• Metin
24 Ağustos 2008 Pazar

Erciyes Dağı

MİRAS DAĞ ERCİYES

Dr. Uygar Özesmi - Çevre Bilimci

Anadolu’da on milyon yıl önce bir dağ yükseldi. Yerkürenin derinliklerinden getirdiği bazalt ve andezitlerle besledi gövdesini. Eteklerine ve etrafındaki ovalara, göllere tüfler saçtı. Akan kızgın lavların önünü sular kesti. Ama zamanın tekeri dönüp sular çekilince sadece Sultan Sazlığı, Karasaz ve Tuzla-Palas gölleri kaldı dağın etrafında.

Antik çağın önemli coğrafyacılarından Strabon, Geographika’sında dağların en yükseği olarak bahsediyor ondan. “Argaios (Erciyes), tepesinden hiçbir zaman kar eksik olmayan dağların en yükseğidir. Ona tırmananlar berrak havada hem Pontus (Karadeniz), hem de İssikos (Akdeniz) denizini görebilirler”.

Günümüzde bin metre rakımlı İç Anadolu Platosu’ndaki Erciyes Dağı’nın denizden yüksekliği 3917 metre. Anadolu’da bir ada gibi yükseliyor. Bu adaya düşen tohumlar, canlılar kayalara hayat getiriyor; yeşillendirip, binbir renge boyuyor onu.

Kendine has bitki ve hayvan toplulukları ile Erciyes, Anadolu’nun miras coğrafyalarından. WWF-Türkiye’nin yayınladığı Türkiye’nin Önemli Bitki Alanları adlı çalışmaya göre bir önemli bitki alanı (ÖBA) kabul edilen dağ, Erciyes Üniversitesi Kuş Gözlem Kulübü çalışmalarına göre de bir ÖKA. Bunun başlıca nedeni, başta sürmeli dağ bülbülü Prunella ocularis olmak üzere dağda üreyen alpin kuş toplulukları. Erciyes, bu özellikleri nedeniyle YeşilAtlas’ın altıncı sayısında Türkiye’nin önemli doğa alanları arasında yer aldı.

• Yapılacak iş
Erciyes Dağı yazısına göre sular çekildikten sonra dağın etrafında kalan gölleri sıralayın.

• Gösterilen bilgiler
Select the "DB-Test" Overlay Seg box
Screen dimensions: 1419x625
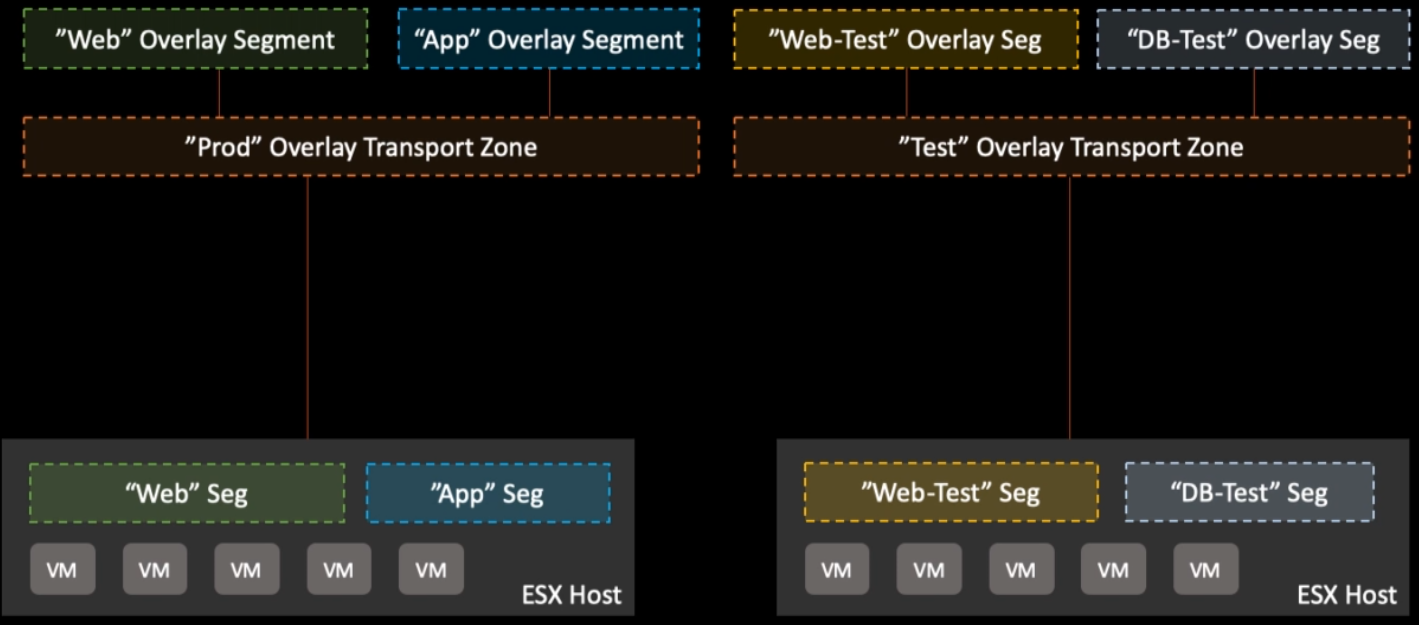pos(1254,40)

• Yanıt
Sultan Sazlığı, Karasaz, Tuzla-Palas